Traffic Manager endpoint monitoring

Azure Traffic Manager includes built-in endpoint monitoring and automatic endpoint failover. This feature helps you deliver high-availability applications that are resilient to endpoint failure, including Azure region failures. Endpoint monitoring is enabled by default.

Configure endpoint monitoring

To configure endpoint monitoring, you must specify the following settings on your Traffic Manager profile:

  • Protocol. Choose HTTP, HTTPS, or TCP as the protocol that Traffic Manager uses when probing your endpoint to check its health. HTTPS monitoring doesn't verify whether your TLS/SSL certificate is valid, it only checks that the certificate is present.

  • Port. Choose the port used for the request.

  • Path. This configuration setting is valid only for the HTTP and HTTPS protocols, for which specifying the path setting is required. Providing this setting for the TCP monitoring protocol results in an error. For HTTP and HTTPS protocol, give the relative path and the name of the webpage or the file that the monitoring accesses. A forward slash / is a valid entry for the relative path. This value implies that the file is in the root directory (default).

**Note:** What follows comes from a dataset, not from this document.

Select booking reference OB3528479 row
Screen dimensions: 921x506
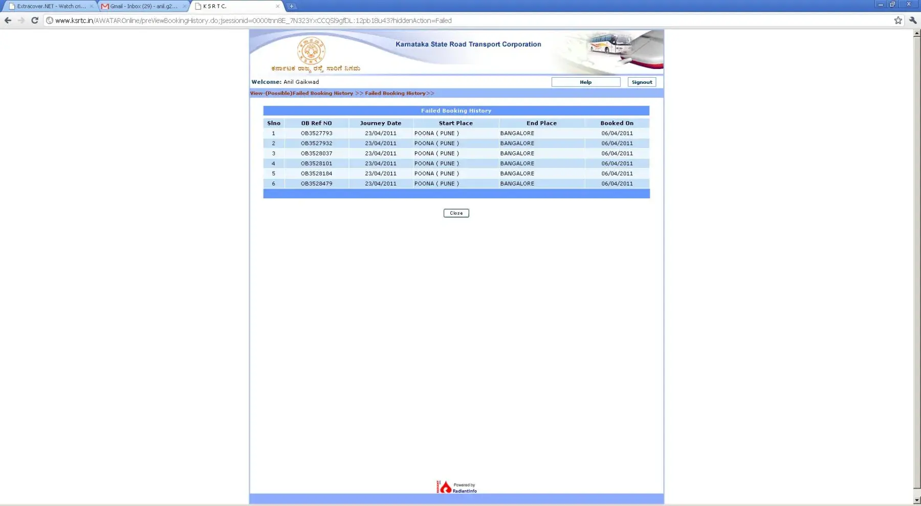coord(316,183)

  • Custom header settings. This configuration setting helps you add specific HTTP headers to the health checks that Traffic Manager sends to endpoints under a profile. The custom headers can be specified at a profile level to be applicable for all endpoints in that profile and/or at an endpoint level applicable only to that endpoint. You can use custom headers for health checks of endpoints in a multi-tenant environment. That way, it can be routed correctly to their destination by specifying a host header. You can also use this setting by adding unique headers that can be used to identify Traffic Manager originated HTTP(S) requests and processes them differently. You can specify up to eight header:value pairs separated by a comma. For example, header1:value1, header2:value2.

    Note

    Using asterisk characters (*) in custom Host headers is unsupported.

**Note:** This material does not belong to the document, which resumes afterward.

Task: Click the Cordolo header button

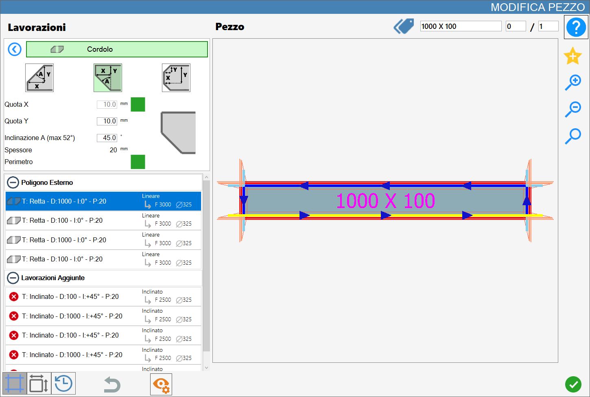Action: point(117,49)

  • Expected status code ranges. This setting allows you to specify multiple success code ranges in the format 200-299, 301-301. If these status codes are received as response from an endpoint when a health check is done, Traffic Manager marks those endpoints as healthy. You can specify a maximum of eight status code ranges. This setting is applicable only to HTTP and HTTPS protocol and to all endpoints. This setting is at the Traffic Manager profile level and by default the value 200 is defined as the success status code.

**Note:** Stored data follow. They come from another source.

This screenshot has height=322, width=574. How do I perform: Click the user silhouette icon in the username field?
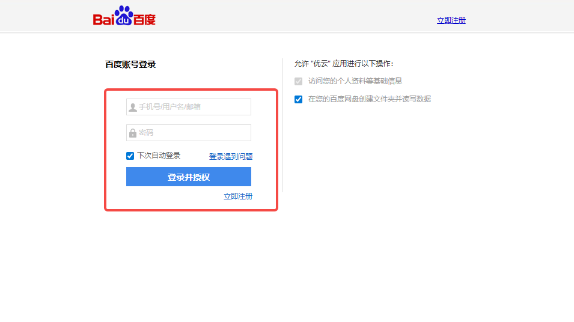132,108
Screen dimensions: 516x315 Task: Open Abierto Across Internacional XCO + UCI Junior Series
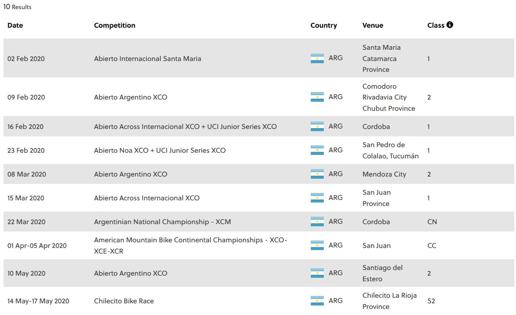[185, 127]
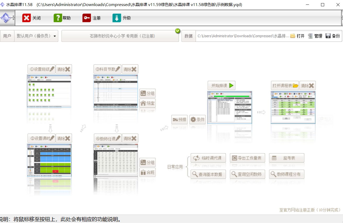Click the 升级 upgrade toolbar item
343x223 pixels.
[122, 18]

  • Probing interval. This value specifies how often an endpoint is checked for its health from a Traffic Manager probing agent. You can specify two values here: 30 seconds (normal probing) and 10 seconds (fast probing). If no values are provided, the profile sets to a default value of 30 seconds. Visit the Traffic Manager pricing page to learn more about fast probing pricing.

  • Tolerated number of failures. This value specifies how many failures a Traffic Manager probing agent tolerates before marking that endpoint as unhealthy. Its value can range between 0 and 9. A value of 0 means a single monitoring failure can cause that endpoint to be marked as unhealthy. If no value is specified, it uses the default value of 3.

  • Probe timeout. This property specifies the amount of time the Traffic Manager probing agent should wait before considering a health probe check to an endpoint a failure. If the Probing Interval is set to 30 seconds, then you can set the Timeout value between 5 and 10 seconds. If no value is specified, it uses a default value of 10 seconds. If the Probing Interval is set to 10 seconds, then you can set the Timeout value between 5 and 9 seconds. If no Timeout value is specified, it uses a default value of 9 seconds.

    Screenshot showing Traffic Manager configuration in the Azure portal.

    Figure: Traffic Manager endpoint monitoring

How endpoint monitoring works

When the monitoring protocol is set as HTTP or HTTPS, the Traffic Manager probing agent makes a GET request to the endpoint using the protocol, port, and relative path given. An endpoint is considered healthy if probing agent receives a 200-OK response, or any of the responses configured in the Expected status code ranges. If the response is a different value or no response get received within the timeout period, the Traffic Manager probing agent reattempts according to the Tolerated Number of Failures setting. No reattempts are done if this setting is 0. The endpoint is marked unhealthy if the number of consecutive failures is higher than the Tolerated number of failures setting.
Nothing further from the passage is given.